Another important similarity between the two contenders is that making them at home is often closely tied to heritage baking. Both tend to be made using family recipes rather than recipe books, since it’s always a family member who holds the best and most treasured recipe (hello, grandma!).

But, and here’s the catch – British scones are most often sweetened, while pogácsa is always savory. I simply couldn’t deny my roots, so the search for savory scones began. And strictly entre nous, but there seems to be life beyond lemon curd, jam and clotted cream!

In parts of the world where afternoon tea is not a thing, scones have joined muffins and croissants as breakfast and on-the-go snack alternatives anyway, the same way we like to enjoy commercial pogácsa.

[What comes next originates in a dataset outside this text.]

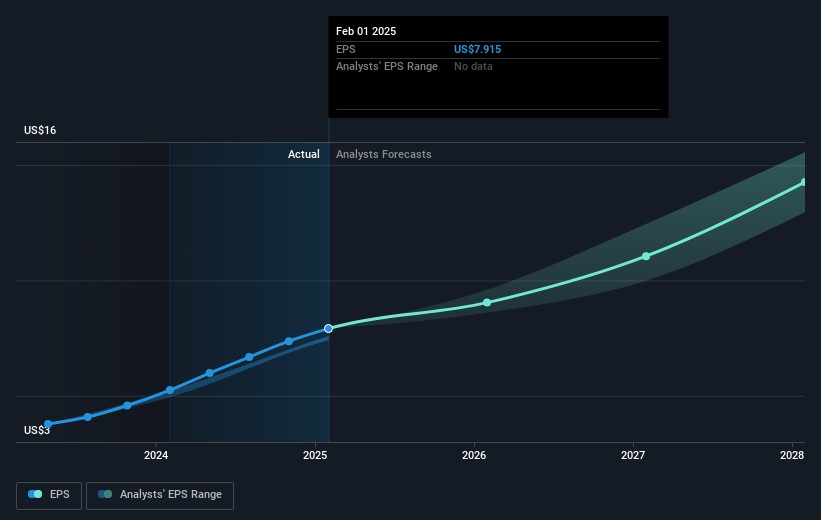Click the "Analysts Forecasts" section label
821x520 pixels.
click(384, 154)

I’ve read through quite a lot of recipes and after much consideration decided on a cheese and herb scone. It turned out rather well: rich and sturdy and compact. I could easily break off pieces to nibble on and stowed one in my bag the next day without worrying about it getting smooshed. I also put some leftovers in the freezer wrapped in plastic, and after a round in the toaster it was like they just came out of the oven.

Verdict: definitely going to make scones again. Maybe even try a sweet one! I’m not so terribly discriminating about my biscuits after all 🙂

I can’t really tell where this recipe is adapted from as I picked out and merged and tweaked it based on about a dozen different ones, so I shall be generous with myself and call it my own.

Two things I’ve learnt along the recipe testing: it’s important not to over-mix the dough to get tender and flaky scones, and it takes a little more time to bake them golden than was suggested.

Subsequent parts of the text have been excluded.